Answer:
a. i. 3.43 m/s ii. 2.8 m/s
b. The thin-walled cylinder
Step-by-step explanation:
a. Find translational speed of each cylinder upon reaching the bottom
The potential energy change of each mass = total kinetic energy gain = translational kinetic energy + rotational kinetic energy
So, mgh = 1/2mv² + 1/2Iω² where m = mass of object = 2.0 kg, g =acceleration due to gravity = 9.8 m/s², h = height of incline = 1.2 m, v = translational velocity of object, I = moment of inertia of object and ω = angular speed = v/r where r = radius of object.
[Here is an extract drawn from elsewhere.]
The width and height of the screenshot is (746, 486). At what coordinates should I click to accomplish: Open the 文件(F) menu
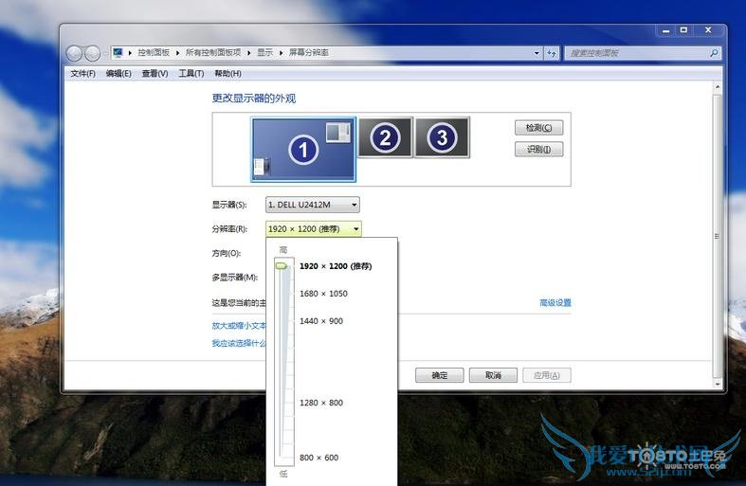tap(82, 74)
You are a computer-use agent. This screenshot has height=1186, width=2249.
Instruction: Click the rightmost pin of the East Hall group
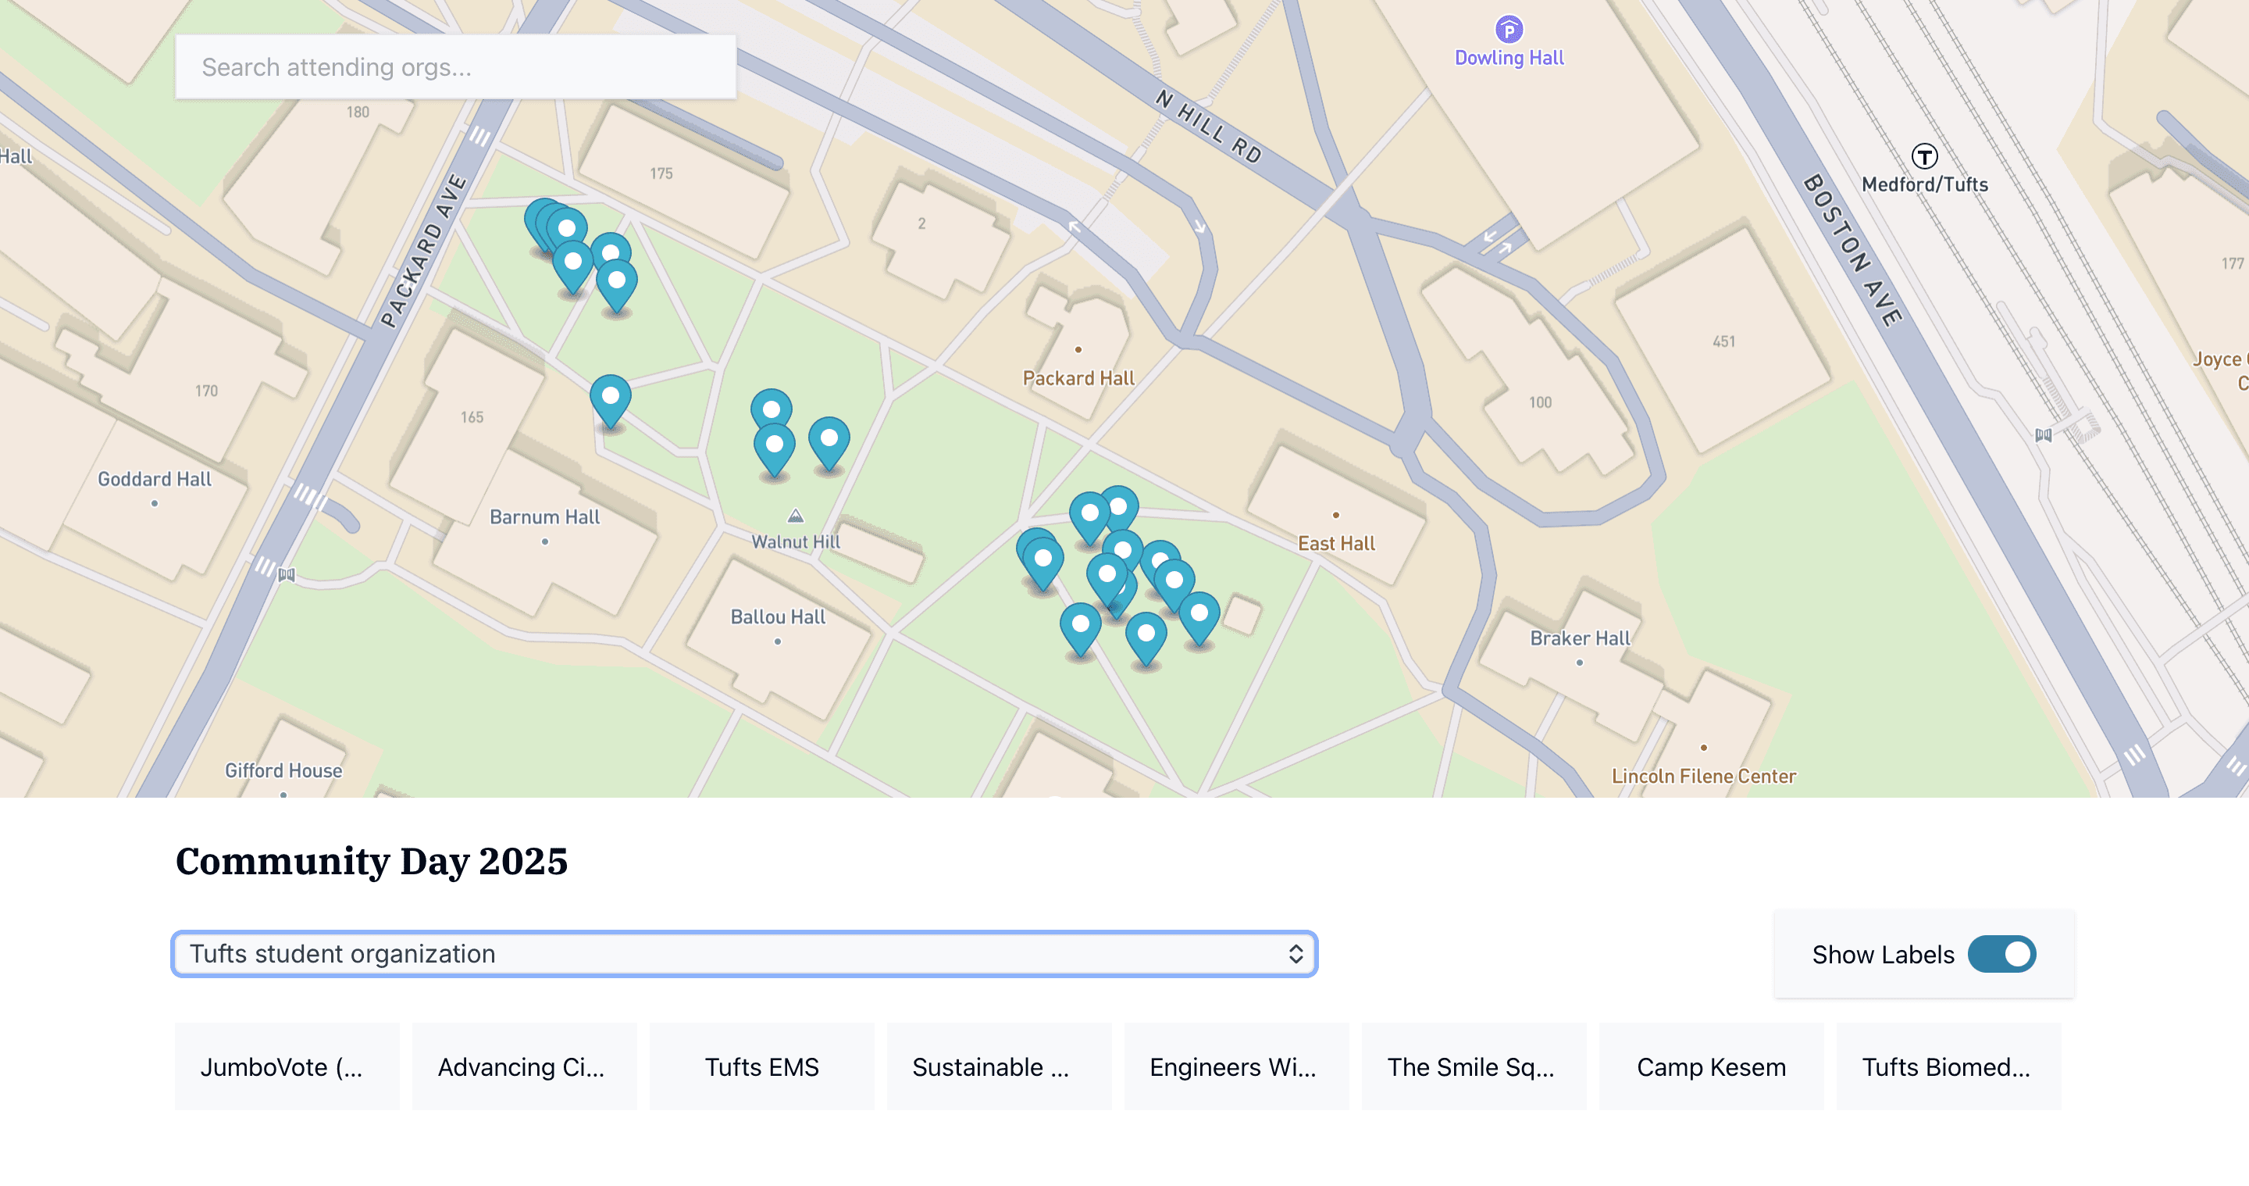pos(1200,611)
i. translational speed of thin-walled cylinder upon reaching the bottom
So, For the thin-walled cylinder, I = mr², we find its translational velocity, v
So, mgh = 1/2mv² + 1/2Iω²
mgh = 1/2mv² + 1/2(mr²)(v/r)²
mgh = 1/2mv² + 1/2mv²
mgh = mv²
v² = gh
v = √gh
v = √(9.8 m/s² × 1.2 m)
v = √(11.76 m²/s²)
v = 3.43 m/s
ii. translational speed of solid cylinder upon reaching the bottom
So, For the solid cylinder, I = mr²/2, we find its translational velocity, v'
So, mgh = 1/2mv'² + 1/2Iω²
mgh = 1/2mv² + 1/2(mr²/2)(v'/r)²
mgh = 1/2mv'² + mv'²
mgh = 3mv'²/2
v'² = 2gh/3
v' = √(2gh/3)
v' = √(2 × 9.8 m/s² × 1.2 m/3)
v' = √(23.52 m²/s²/3)
v' = √(7.84 m²/s²)
v' = 2.8 m/s
b. Determine which cylinder has the greatest translational speed upon reaching the bottom.
Since v = 3.43 m/s > v'= 2.8 m/s,
the thin-walled cylinder has the greatest translational speed upon reaching the bottom.